Move Towards Simpler Tax Structure
At the heart of discussions is the government’s proposal to move towards a two-slab system. If cleared, the current structure of four slabs would be reduced to just 5% and 18%, with a separate 40% bracket reserved for tobacco, pan masala and other demerit goods.
Sources suggest that around 175 items could see tax reductions, ranging from daily household goods like toothpaste, shampoos, ghee and pickles to consumer durables such as refrigerators, televisions and washing machines. Automobiles are also in focus—entry-level cars and two-wheelers may move to the 18% slab, while luxury vehicles and SUVs are likely to attract the higher levy. Officials believe the average GST rate could fall below 10%, from the present level of about 11.5%, if these changes go through.
Relief Across Key Sectors
- The FMCG sector stocks could be among the biggest beneficiaries, with tax cuts expected on a wide range of essentials and packaged foods. Electronics makers are also hoping for relief, especially ahead of the festive season, as reduced rates may encourage consumer spending.
- The auto sector has seen rising expectations in recent weeks, with investors betting on GST relief for two-wheelers and compact cars. Tyre manufacturers, meanwhile, have urged the government to cut GST on tyres from 28% to 5%, arguing they are necessities for agriculture, transport and mining rather than luxury products.
- Insurance is another area under review. Proposals are on the table to exempt life and health premiums from GST altogether, a step that would ease costs for households but trim government revenues by an estimated ₹9,700 crore annually.
Compensation Cess Under Review
Beyond rate rationalisation, the Council is also expected to address the future of the compensation cess, which was originally designed to offset state revenue losses after GST’s rollout. While the cess is scheduled to continue until March 2026, officials are considering ending it as early as October this year, once loans taken during the pandemic are fully repaid. Such a move could leave a small surplus of ₹2,000–3,000 crore to be shared between the Centre and states.

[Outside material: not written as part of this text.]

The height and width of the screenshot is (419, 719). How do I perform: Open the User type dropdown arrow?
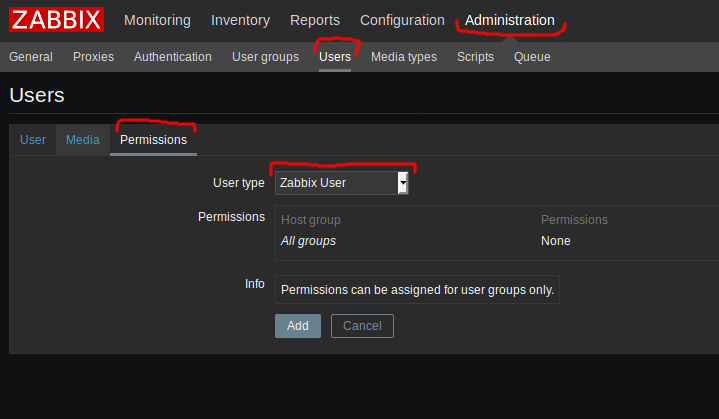click(402, 183)
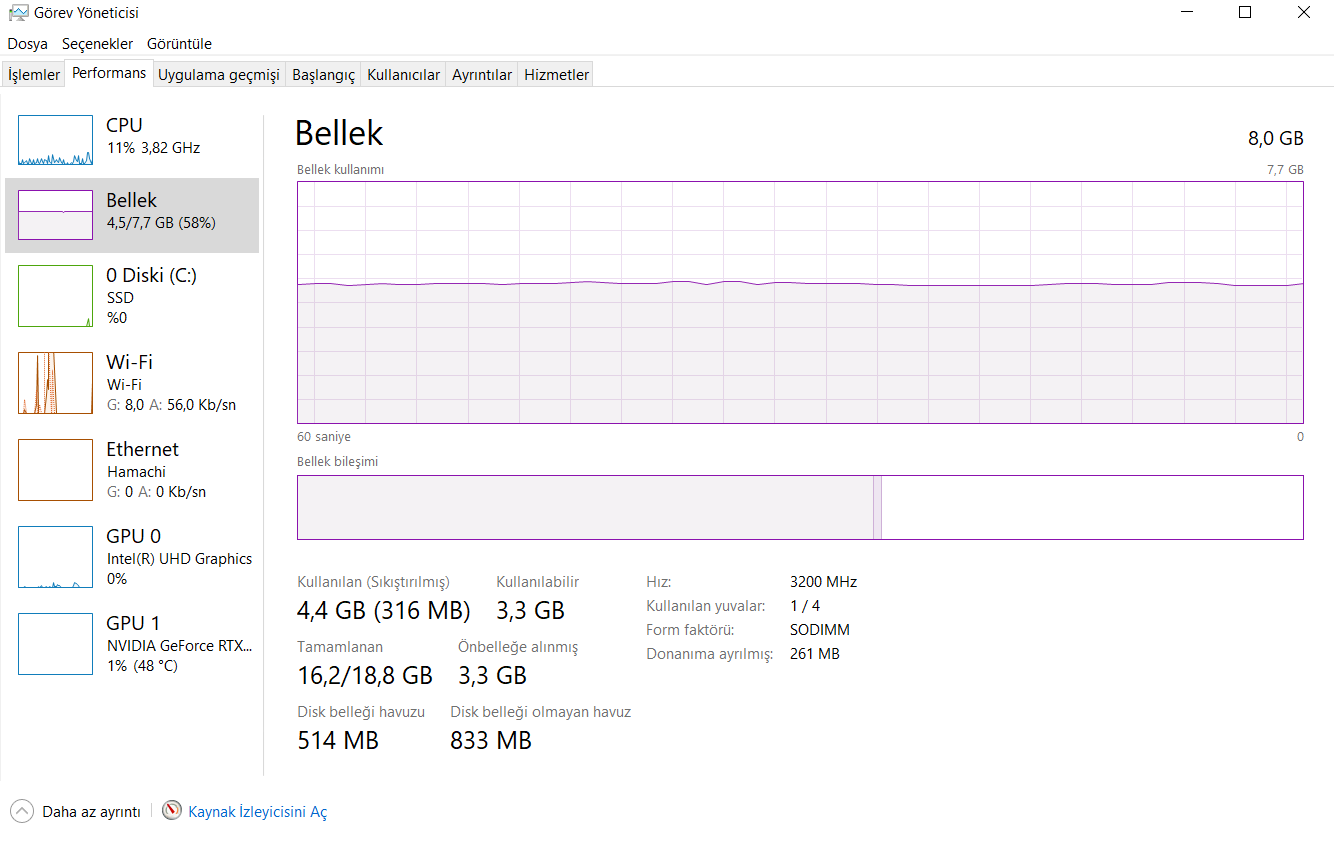Click the Task Manager title bar icon
This screenshot has width=1334, height=841.
(x=18, y=13)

States, however, remain cautious. Several finance ministers have warned that revenue losses from rate cuts could touch ₹80,000 crore annually, making it difficult to balance budgets without additional support. Short-term mechanisms to bridge this gap may be discussed, though an extension of the existing cess has been ruled out.
Conclusion
The 56th GST Council meeting has the potential to reshape India’s indirect tax system in a way not seen since 2017. While the promise of lower rates on everyday essentials, cars and electronics will be welcomed by consumers, the challenge of compensating states for lost revenues could make consensus difficult. The outcome of this meeting will be closely watched by markets, businesses and households alike.